Patient Financial Communications

Best Practices for Communications in the Emergency Department

October 14, 2013 1:23 pm

Following is Section 1 of the Patient Financial Communications Best Practices. This section addresses communication in the emergency department. See the complete Patient Financial Communications Best Practices.

1. Patient Financial Communications in the Emergency Department

Note: All practices must comply with EMTALA and all other Federal, State and Local regulations affecting the Emergency Department

1.1. Discussion participants: The patient or guarantor will have these discussions with properly trained registration or discharge representative for routine scenarios; financial counselor or supervisor for non-routine / complex scenarios. Patient should be given the opportunity to request a patient advocate, designee or family member to assist them in these discussions.

1.2. Setting for discussions: No patient financial discussions will occur before patient is screened and stabilized. Once a patient has been stabilized, in accordance with EMTALA, the following timings and locations are appropriate for financial discussions.

1.2.1. Emergent Patients: Discussions will occur during the discharge process. The discussion can also occur during the medical encounter as long as       patient care is not interfered with and the patient consents to these conversations in order to expedite discharge.

1.2.2. Patients who do not have an emergency medical condition: Following the medical screening, provider representative will have a discussion with the patient during the registration or discharge process. The discussion can also occur during the medical encounter as long as patient care is not interfered with and the patient consents to these discussions in order to expedite discharge.

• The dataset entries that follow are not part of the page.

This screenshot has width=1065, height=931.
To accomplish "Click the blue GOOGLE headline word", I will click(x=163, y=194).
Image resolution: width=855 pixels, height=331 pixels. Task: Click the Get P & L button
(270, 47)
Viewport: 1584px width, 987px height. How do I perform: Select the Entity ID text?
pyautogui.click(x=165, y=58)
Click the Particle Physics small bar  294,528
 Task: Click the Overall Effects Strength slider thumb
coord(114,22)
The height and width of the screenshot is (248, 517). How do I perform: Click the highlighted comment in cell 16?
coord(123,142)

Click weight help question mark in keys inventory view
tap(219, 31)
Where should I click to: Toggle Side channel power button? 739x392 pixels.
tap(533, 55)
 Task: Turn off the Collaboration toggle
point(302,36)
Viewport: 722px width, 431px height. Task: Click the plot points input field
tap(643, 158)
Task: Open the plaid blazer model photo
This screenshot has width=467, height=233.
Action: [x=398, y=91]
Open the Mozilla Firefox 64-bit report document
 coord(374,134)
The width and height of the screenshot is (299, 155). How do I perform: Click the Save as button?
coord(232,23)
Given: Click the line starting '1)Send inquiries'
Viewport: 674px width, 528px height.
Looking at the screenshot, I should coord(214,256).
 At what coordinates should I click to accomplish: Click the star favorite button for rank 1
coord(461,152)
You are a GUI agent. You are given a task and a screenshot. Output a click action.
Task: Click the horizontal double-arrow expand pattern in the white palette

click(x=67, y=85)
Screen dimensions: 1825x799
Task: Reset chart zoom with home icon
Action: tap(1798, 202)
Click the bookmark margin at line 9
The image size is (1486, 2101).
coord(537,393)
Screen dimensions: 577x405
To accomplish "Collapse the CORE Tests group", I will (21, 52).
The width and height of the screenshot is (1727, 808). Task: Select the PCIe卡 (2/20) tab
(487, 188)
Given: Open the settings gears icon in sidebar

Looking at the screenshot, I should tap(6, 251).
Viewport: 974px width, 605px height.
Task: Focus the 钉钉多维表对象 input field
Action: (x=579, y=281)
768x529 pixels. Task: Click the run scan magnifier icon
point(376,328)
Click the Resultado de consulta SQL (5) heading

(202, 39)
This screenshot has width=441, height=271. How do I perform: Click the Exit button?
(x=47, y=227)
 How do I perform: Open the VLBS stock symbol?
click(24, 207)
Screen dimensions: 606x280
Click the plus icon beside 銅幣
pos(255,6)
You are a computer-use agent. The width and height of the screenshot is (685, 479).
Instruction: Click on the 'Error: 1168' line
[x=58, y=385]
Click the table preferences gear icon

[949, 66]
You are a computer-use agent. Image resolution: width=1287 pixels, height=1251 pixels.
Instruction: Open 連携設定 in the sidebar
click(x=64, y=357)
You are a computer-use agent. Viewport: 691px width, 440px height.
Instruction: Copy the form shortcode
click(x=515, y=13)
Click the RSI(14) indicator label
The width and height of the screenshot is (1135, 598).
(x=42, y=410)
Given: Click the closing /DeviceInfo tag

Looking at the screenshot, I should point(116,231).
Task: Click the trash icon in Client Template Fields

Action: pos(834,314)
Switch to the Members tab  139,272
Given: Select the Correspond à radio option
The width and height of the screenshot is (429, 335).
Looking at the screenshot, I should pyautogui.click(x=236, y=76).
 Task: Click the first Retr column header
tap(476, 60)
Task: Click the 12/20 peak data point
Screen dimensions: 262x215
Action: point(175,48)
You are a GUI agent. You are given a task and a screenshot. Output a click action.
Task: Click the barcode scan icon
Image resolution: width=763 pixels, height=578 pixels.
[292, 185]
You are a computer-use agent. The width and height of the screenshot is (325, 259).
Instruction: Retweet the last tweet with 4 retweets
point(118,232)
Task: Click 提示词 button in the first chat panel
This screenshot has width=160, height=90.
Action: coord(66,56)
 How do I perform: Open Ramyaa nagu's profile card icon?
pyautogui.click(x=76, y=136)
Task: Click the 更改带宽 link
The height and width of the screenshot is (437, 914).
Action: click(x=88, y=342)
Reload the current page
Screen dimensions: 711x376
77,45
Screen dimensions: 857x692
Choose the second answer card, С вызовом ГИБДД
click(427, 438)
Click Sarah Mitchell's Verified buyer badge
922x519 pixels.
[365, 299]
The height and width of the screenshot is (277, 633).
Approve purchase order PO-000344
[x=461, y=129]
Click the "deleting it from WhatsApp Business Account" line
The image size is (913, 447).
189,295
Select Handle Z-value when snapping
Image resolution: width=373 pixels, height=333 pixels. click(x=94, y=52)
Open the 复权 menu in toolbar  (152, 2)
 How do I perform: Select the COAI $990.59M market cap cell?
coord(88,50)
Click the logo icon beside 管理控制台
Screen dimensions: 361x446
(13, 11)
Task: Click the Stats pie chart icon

1.3. Registration, insurance verification, and financial counseling discussions: No patient financial discussions will occur before patient is screened and stabilized, in accordance with EMTALA.

1.3.1. Registration: The provider organization will first gather basic registration information including demographics, insurance coverage, as well as determining the potential need for financial assistance.

1.3.2. Provision of care: Patient will be informed that their ability to pay will not interfere with treatment of any emergency medical conditions. Uninsured patients will be informed the goal of collecting information is to identify paying solutions or financial assistance options that may assist them with their obligations for this visit.

1.3.3. Insurance verification: Once screening has occurred and the patient is stabilized, the provider organization will review insurance eligibility information with the patient to ensure information accuracy.

1.3.4. Financial counseling: If appropriate, patient is referred to a financial counselor and/or offered information regarding the provider’s financial counseling services and assistance policies.

1.4. Patient share and prior balance discussions: These discussions will occur once the provider organization has fulfilled the previous best practice requirements. Interactions will not interfere with patient care, and will focus on patient education. During patient share and prior balance discussions, the provider representative will:

1.4.1. Patient share discussions:

1.4.1.1. Provide a list of the types of service providers that typically participate in the service both verbally and if the patient requests, in writing.

1.4.1.2. Inform patient that actual costs may vary from estimates depending on actual services performed or timing issues with other payments affecting the patient’s deductible.

1.4.1.3. If appropriate, ask the patient if they are interested in receiving information regarding payment options.

1.4.1.4. If appropriate, ask the patient if they are interested in receiving information regarding the provider’s financial assistance programs.

1.4.2. Prior balance discussions:

NOTE: Balance resolution discussion occurs on prior balances that are being pursued for collection by provider, collection agency or other organization. There will be many scenarios where patients will not have prior balances.

1.4.2.1. Discuss with patient the services that led to the prior balance, including the dates of service and the resulting prior balance. Upon the patient’s request, provide the patient a written list of the services provided, dates of service and the resulting prior balance.

1.4.2.2. Ask the patient if they are interested in receiving information regarding payment options.

1.4.2.3. Ask the patient if they are interested in receiving information regarding the provider’s supportive financial assistance programs.

1.4.2.4. Proactively attempt to resolve prior balances through insurance and financial assistance programs.

1.5. Balance resolution: Once the provider organization has fulfilled the best practice steps as outlined above, it is appropriate to inquire about how the patient would like to resolve the balance for the current service and any prior balance the patient may have, as well as informing the patient of the timing of collection activity.

1.6. Summary of care documentation: During the discharge process, the patient will receive, in writing, information regarding the provider’s supportive financial assistance programs, and a summary of the potential financial implications for the services rendered, including a phone number to call with questions.